Article reposted from Metro West Daily News
Author: Lenny Megliola
The Boston Marathon passes through Ashland, not far from Jeff Stone’s house. And so the story unfolds.
One Marathon year a runner stumbled and fell in front of Stone’s house. He went to the aid of the elderly guy, no ordinary marathoner, it turns out. It was Johnny Kelley, the Boston Marathon legend who only ran it 61 times, winning in 1935 and 1945 and finishing second seven times. Kelley ran his last marathon in 1992. He was 84. Yeah sure, just another guy with sneakers on Patriots’ Day.

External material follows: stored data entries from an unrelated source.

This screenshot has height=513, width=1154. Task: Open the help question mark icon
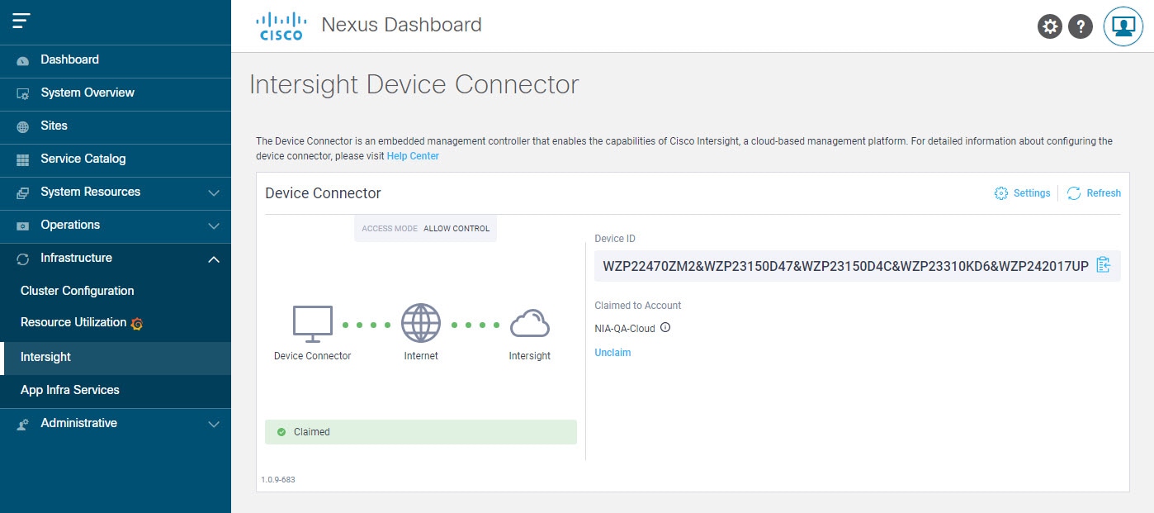point(1081,26)
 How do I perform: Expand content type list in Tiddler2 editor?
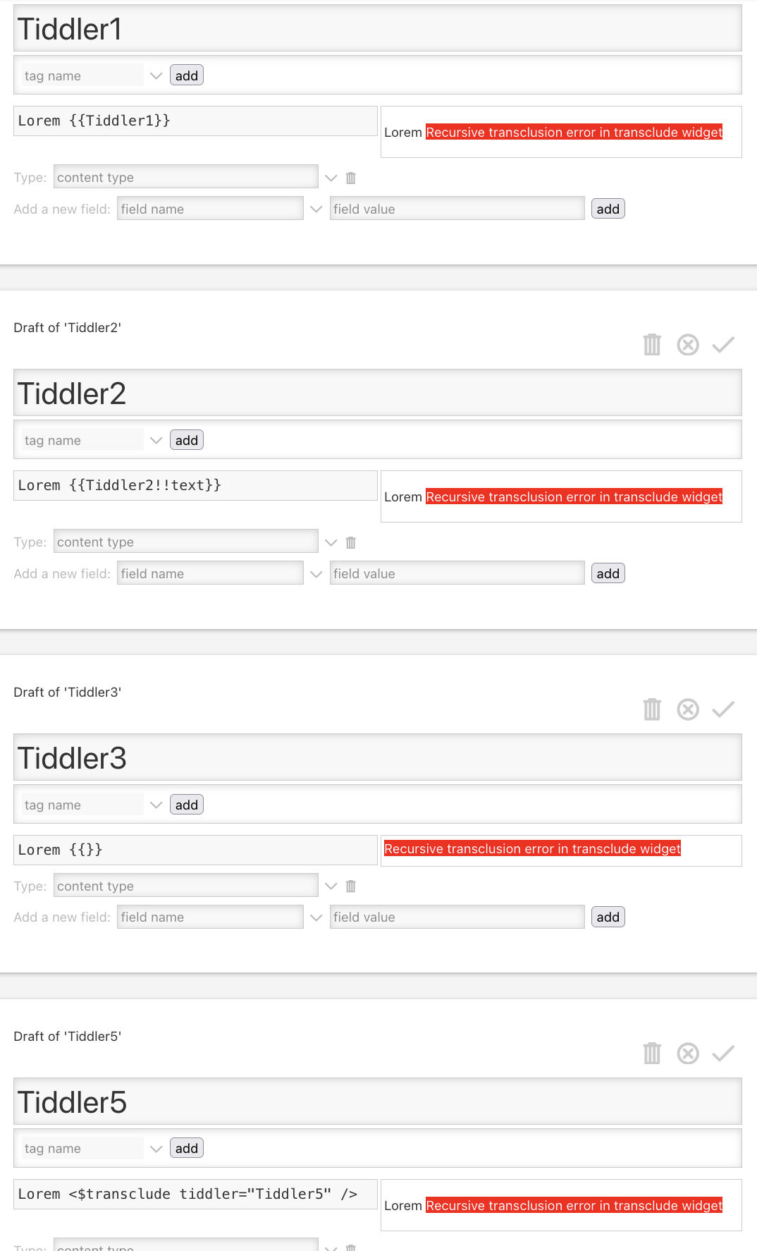click(331, 542)
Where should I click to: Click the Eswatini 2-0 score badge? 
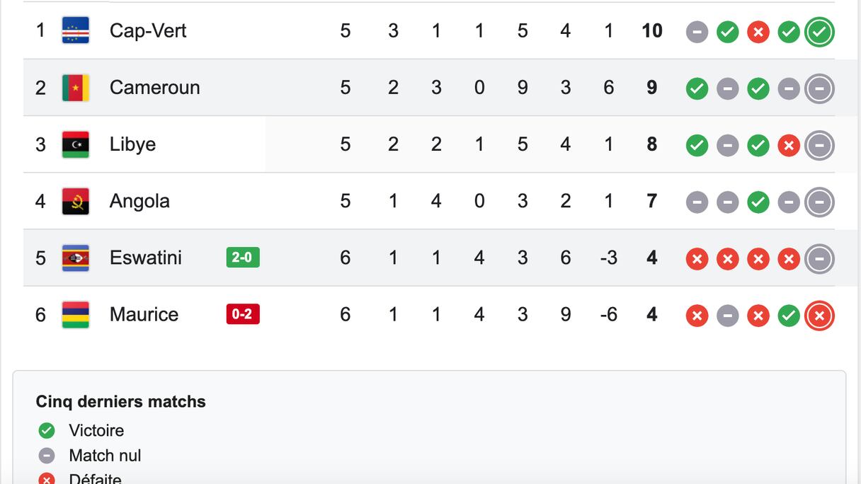pos(243,258)
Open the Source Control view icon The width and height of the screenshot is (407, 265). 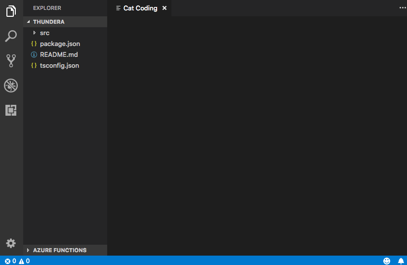point(11,61)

Stone estimates Kelley was in his late 50’s or early 60’s that day. “He had a cramp. I got some ligament and rubbed his leg. My two Doberman Pinschers got out of the house and started licking his face. Runners were going by and Kelley said ‘I gotta get up. I’m losing time.’”
He got back in the race and if memory serves Stone, Kelley did a most respectable 3 1/2 hours to the finish line.
The point of this story, you ask? Stone’s rubdown of Kelley might have been a moment of destiny when you realize he’s been an athletic trainer for the past 45 years, and not just your average Joe on the job either. He’s won more awards for his expertise and devotion to the world of athletic trainers to fill up the Reggie Lewis Track & Athletic Center, where Stone has administered numerous events.
The 1971 Ashland High graduate has been inducted into the National Athletic Trainers Association, the Athletic Trainers of Massachusetts and the Bay State Games Halls of Fame. That’s for starters.
The latest bauble may be the most prestigious of all. Stone is the 2016 recipient of the Tim Kerin Award for Excellence in Athletic Training. This one blew Stone away. Past winners include former New York Giants trainer Ron Barnes and Tom Abdenour, trainer for the Golden State Warriors. “This award is really humbling,” said Stone, the Suffolk University trainer for the past 13 years.
And it all began so inauspiciously, when Stone was in the eighth grade. “I wasn’t a great athlete. My homeroom teacher, Joe Apicella, was the freshman football and baseball coach. He needed a trainer.” He made Stone team manager. Nothing serious, mind you. Square up a Band-Aid on a cut, hand a gassed kid some water, rub down a sore shoulder. Hey, it was a start. And Stone took to it immediately.
When he got to high school Stone took a student trainer course. “The coaches had ideas about taping players. The more I got into it, the more I realized this is what I want to do.” He’s never looked back.
Bill Carnicelli taught an Anatomy course at the high school. “I learned a lot from him. I knew CPR and first aid from when I was with the Boy Scouts. I went to the library to look things up. No websites back then. You educated yourself.
”By the time Stone was a senior he was pretty much the athletic trainer for all of Ashland’s teams, boys and girls. “It wasn’t a glorified profession. A lot of it was hands-on education. I asked a lot of questions. I learned from everyone.”
Then it was time to learn more. A lot more. He went to Northeastern and found the school’s Co-Op field crowded. So he took classes by day and wound up at Framingham State after school. Steve Ryder, the school’s athletic director, hired Stone as a football trainer. Stone also helped out in the sports information department and began doing game write-ups for this sports section.Stone became a high school track official, starting out by scoring the Ashland High meets and wound up being the Tri Valley League’s official scorer. He became a member of the state’s track and field association.
The lanky, amiable kid loved to work.He was hired full-time at Framingham State in 1981. In 1984 he got a job in Natick teaching physical education and doubled up as trainer for the sports teams.
Never has the job of athletic trainer – be it youth sports, high school, college or the NFL – been more visible and loaded with responsibility, especially with concussions becoming a national concern.It’s not just football.
At Suffolk, Stone said “women’s soccer and men’s hockey” have to be watched closely for concussive possibility. At every level Stone’s trained, he’s stuck to a golden rule. “If there’s any doubt that a player has a concussion you take him out and have him examined.
I’d tell the coach. I’d tell the parents.“I’ve had teammates say about another player, he or she doesn’t look right. So you take a look.”Stone has taken a lot of looks, taped a lot of ankles, rubbed a lot of shoulders and backs. And gained a lot of trust, well earned.The honors keep coming, and that’s fine. But when Jeff Stone looks back at his career arc, only one big picture vision matters. “Taking care of my athletes. No, I wouldn’t change a thing.”